#### WORK TO COMPLETE:
In the records below, find the line with "Viewport: 1568px width, 658px height." and repeat it and every line after it, exactly, without any pictures.

#### Records drawn from a dataset:
Content starts

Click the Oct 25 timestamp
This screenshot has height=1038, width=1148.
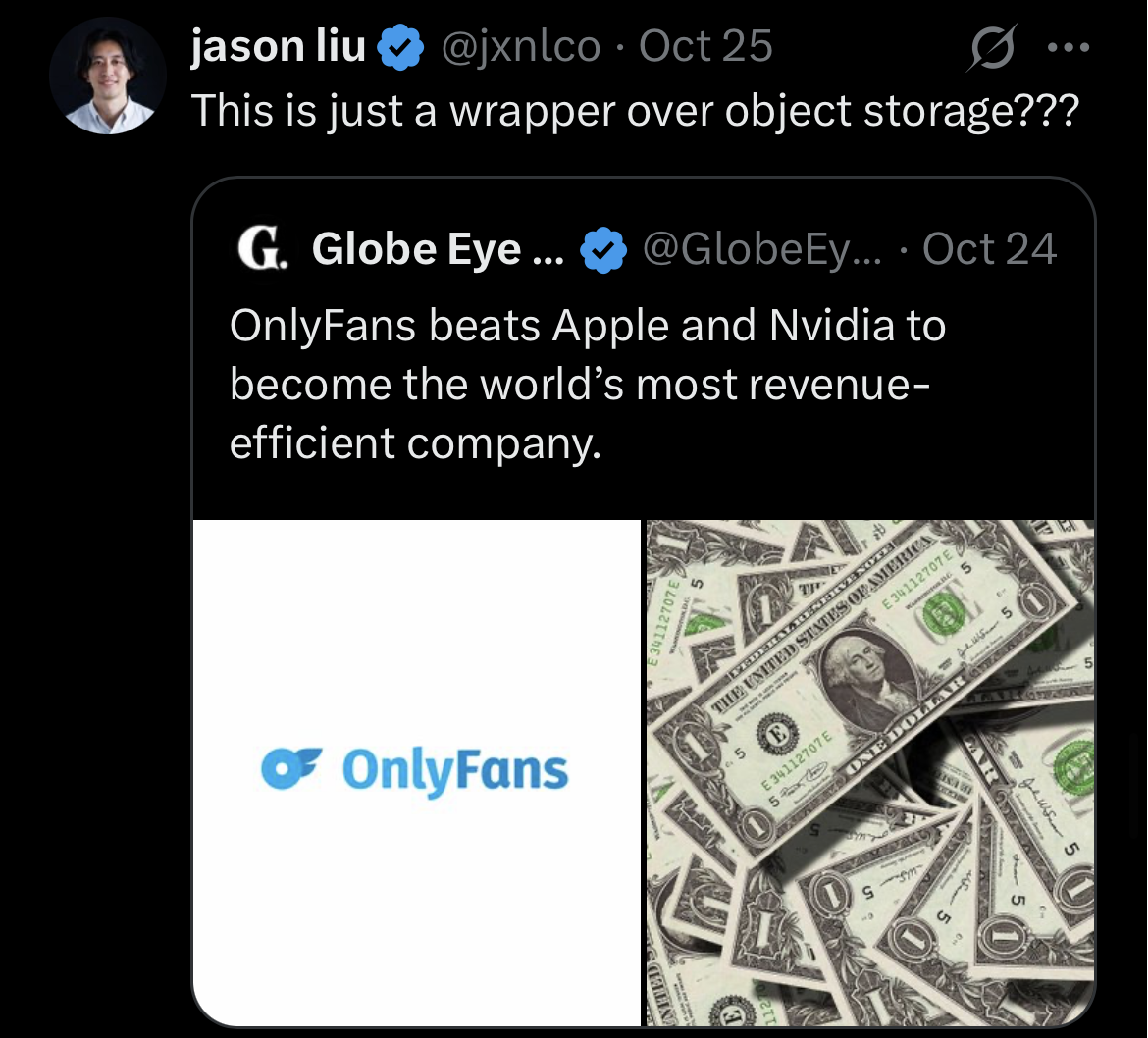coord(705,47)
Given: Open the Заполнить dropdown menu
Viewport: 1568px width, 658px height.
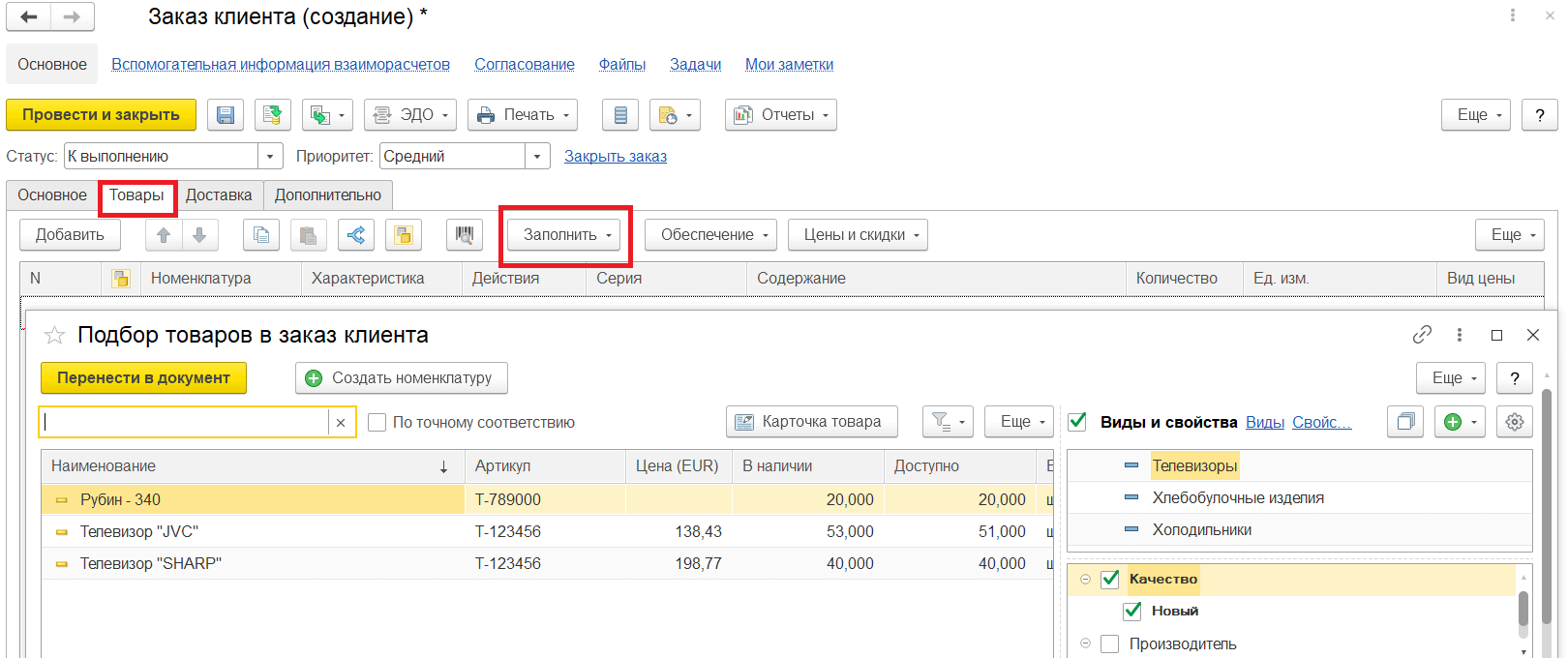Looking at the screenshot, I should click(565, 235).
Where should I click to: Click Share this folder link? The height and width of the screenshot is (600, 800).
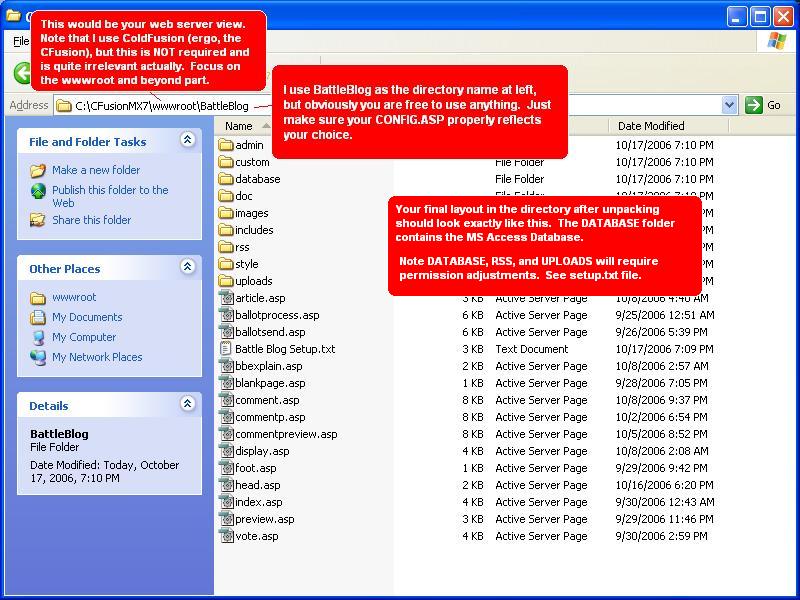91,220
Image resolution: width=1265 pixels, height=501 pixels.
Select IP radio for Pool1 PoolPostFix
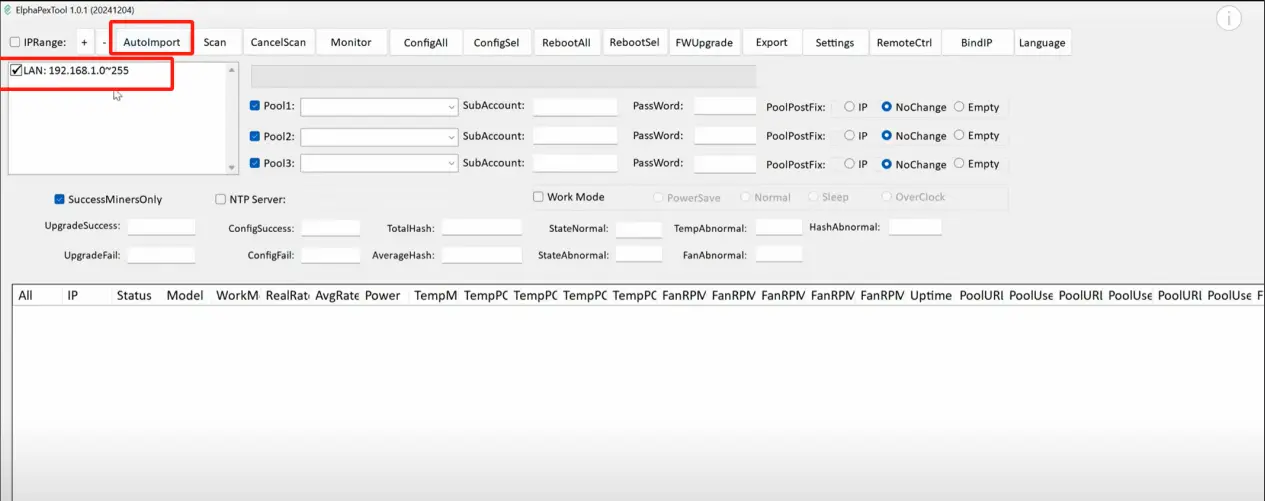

Content ends

#### EXERCISE ANSWER:
Viewport: 1568px width, 658px height.
Looking at the screenshot, I should click(565, 235).
Where should I click to: Click Share this folder link? The height and width of the screenshot is (600, 800).
91,220
Image resolution: width=1265 pixels, height=501 pixels.
Select IP radio for Pool1 PoolPostFix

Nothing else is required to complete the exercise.